# Circle A has a radius of 3  and a center of (3 ,9 ). Circle B has a radius of 2  and a center of (1 ,4 ). If circle B is translated by <3 ,-1 >, does it overlap circle A? If not, what is the minimum distance between points on both circles?

Sep 17, 2016

No overlap between Circle A and Circle B. Minimum distance = 1.083. See explanation and the diagram below.

#### Explanation:

Compare the distance (d) between the centres of the circles to the sum of the radii.

1) If the sum of the radii $>$d, the circles overlap.
2) If the sum of the radii $<$d, the no overlap.

The first step here is to calculate the new centre of B under the traslation, which does not change the shape of the circle only its' position.

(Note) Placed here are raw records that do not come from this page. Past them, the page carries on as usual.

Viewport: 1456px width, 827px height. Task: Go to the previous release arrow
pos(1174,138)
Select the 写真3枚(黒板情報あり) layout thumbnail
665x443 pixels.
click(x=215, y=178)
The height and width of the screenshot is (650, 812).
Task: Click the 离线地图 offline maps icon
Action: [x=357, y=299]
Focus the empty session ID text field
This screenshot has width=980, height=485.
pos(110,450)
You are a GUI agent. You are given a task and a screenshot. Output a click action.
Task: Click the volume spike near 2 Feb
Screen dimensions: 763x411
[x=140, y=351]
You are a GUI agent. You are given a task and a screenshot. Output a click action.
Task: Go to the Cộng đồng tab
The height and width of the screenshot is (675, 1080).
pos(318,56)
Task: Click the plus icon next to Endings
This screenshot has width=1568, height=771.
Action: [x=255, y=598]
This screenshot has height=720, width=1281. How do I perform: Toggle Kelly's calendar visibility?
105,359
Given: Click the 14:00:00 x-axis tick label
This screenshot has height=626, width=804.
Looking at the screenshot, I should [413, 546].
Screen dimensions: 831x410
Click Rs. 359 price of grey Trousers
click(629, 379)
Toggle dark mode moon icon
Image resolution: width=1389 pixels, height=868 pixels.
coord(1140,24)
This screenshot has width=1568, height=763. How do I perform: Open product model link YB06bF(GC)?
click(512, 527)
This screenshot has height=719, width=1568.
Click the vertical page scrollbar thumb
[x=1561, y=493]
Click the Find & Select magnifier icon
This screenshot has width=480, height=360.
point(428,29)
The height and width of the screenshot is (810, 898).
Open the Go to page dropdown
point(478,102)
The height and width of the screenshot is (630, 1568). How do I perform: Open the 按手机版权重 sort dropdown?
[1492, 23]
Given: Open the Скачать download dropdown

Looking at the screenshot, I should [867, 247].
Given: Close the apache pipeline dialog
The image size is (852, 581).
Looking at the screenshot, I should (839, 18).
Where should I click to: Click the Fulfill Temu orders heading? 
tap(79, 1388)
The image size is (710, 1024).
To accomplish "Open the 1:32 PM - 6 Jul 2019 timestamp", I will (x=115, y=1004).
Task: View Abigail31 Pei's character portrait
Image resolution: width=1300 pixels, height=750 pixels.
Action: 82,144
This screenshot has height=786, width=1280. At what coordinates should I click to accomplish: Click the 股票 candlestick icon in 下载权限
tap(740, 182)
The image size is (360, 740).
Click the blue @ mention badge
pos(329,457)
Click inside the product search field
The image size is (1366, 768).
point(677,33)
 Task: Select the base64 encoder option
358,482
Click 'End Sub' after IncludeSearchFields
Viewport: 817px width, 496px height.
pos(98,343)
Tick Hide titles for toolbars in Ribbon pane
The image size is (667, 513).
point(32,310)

Under a translation $< 3 , - 1 >$
$B \left(1 , 4\right) \implies \left(1 + 3 , 4 - 1\right) \implies \left(4 , 3\right)$ new centre of B

To calculate d, use the distance formula :
$d = \sqrt{{\left({x}_{2} - {x}_{1}\right)}^{2} + {\left({y}_{2} - {y}_{1}\right)}^{2}}$

where $\left({x}_{1} , {y}_{1}\right) \mathmr{and} \left({x}_{2} , {y}_{2}\right)$ are 2 coordinate points

here the two points are $\left(3 , 9\right)$ and $\left(4 , 3\right)$ the centres of the circles

let$\left({x}_{1} , {y}_{1}\right) = \left(3 , 9\right)$ and $\left({x}_{2} , {y}_{2}\right) = \left(4 , 3\right)$

$d = \sqrt{{\left(4 - 3\right)}^{2} + {\left(3 - 9\right)}^{2}} = \sqrt{{1}^{2} + {\left(- 6\right)}^{2}} = \sqrt{37} = 6.083$

Sum of radii = radius of A + radius of B $= 3 + 2 = 5$

Since sum of radius $<$d, then no overlap of the circles

Min.D minimum distance (the red line in the daigram) :

$d -$sum of radii $= 6.083 - 5 = 1.083$